Averil shrugged, an elegant turn of her shoulder reminding him that she was a lady, despite her seaman’s clothing and her tangled hair. ‘There is nothing to discuss, is there? We have controlled ourselves, you have remembered that you have a ship to navigate, I that I am betrothed. Don’t you recall why you came down?’

‘I came to look at the charts,’ he said through gritted teeth. How was this little innocent tying him in knots? It was like being outwitted by a kitten, only to discover it was a well-disguised panther.

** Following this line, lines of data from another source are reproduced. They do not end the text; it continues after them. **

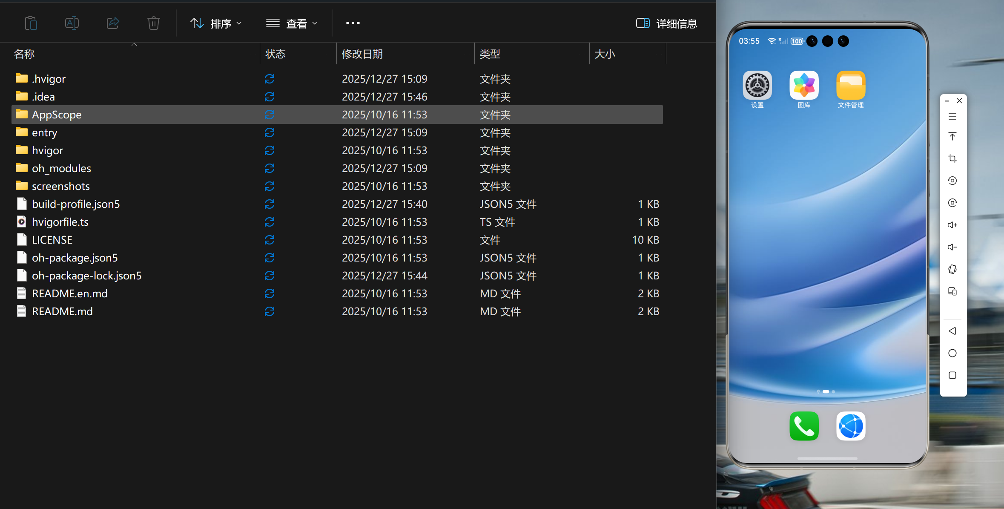This screenshot has width=1004, height=509.
Task: Toggle the 详细信息 details pane
Action: (667, 23)
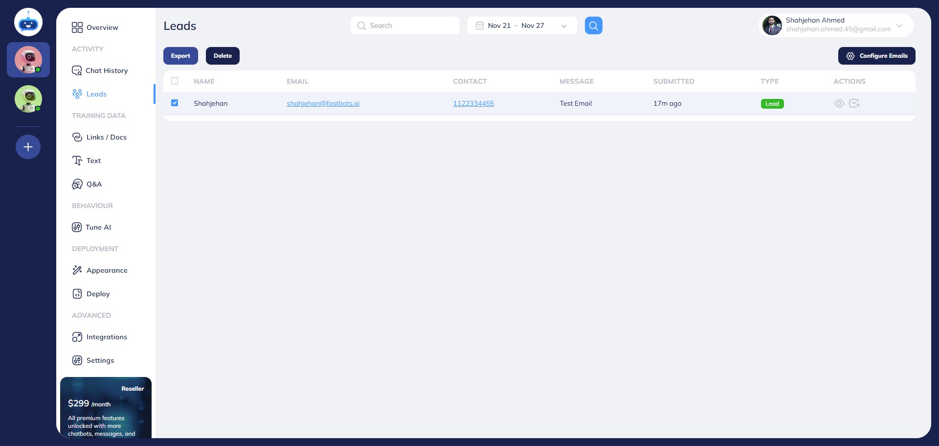Send email to lead via envelope icon
The width and height of the screenshot is (939, 446).
pos(855,103)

‘Hadn’t you better do so?’ she asked. ‘I don’t want to hit the rocks again.’ She said it lightly, but he saw the shadows of controlled fear behind her eyes. Despite what had happened the last time she had been on board a ship she had stowed away on the frail pilot gig and then thrown herself into a sea fight. There was nothing wrong with her courage, that was certain.

‘We’re in deep water now and well clear here of any rocks. I was expecting to sail for the mainland, but now I know I can trust the Governor I can go to him on St Mary’s—which will mean we can lay hands on our man without fear of him getting wind of this and escaping. I need to find somewhere for the brigs to hover while I’m rowed into Hugh Town in the pilot gig.’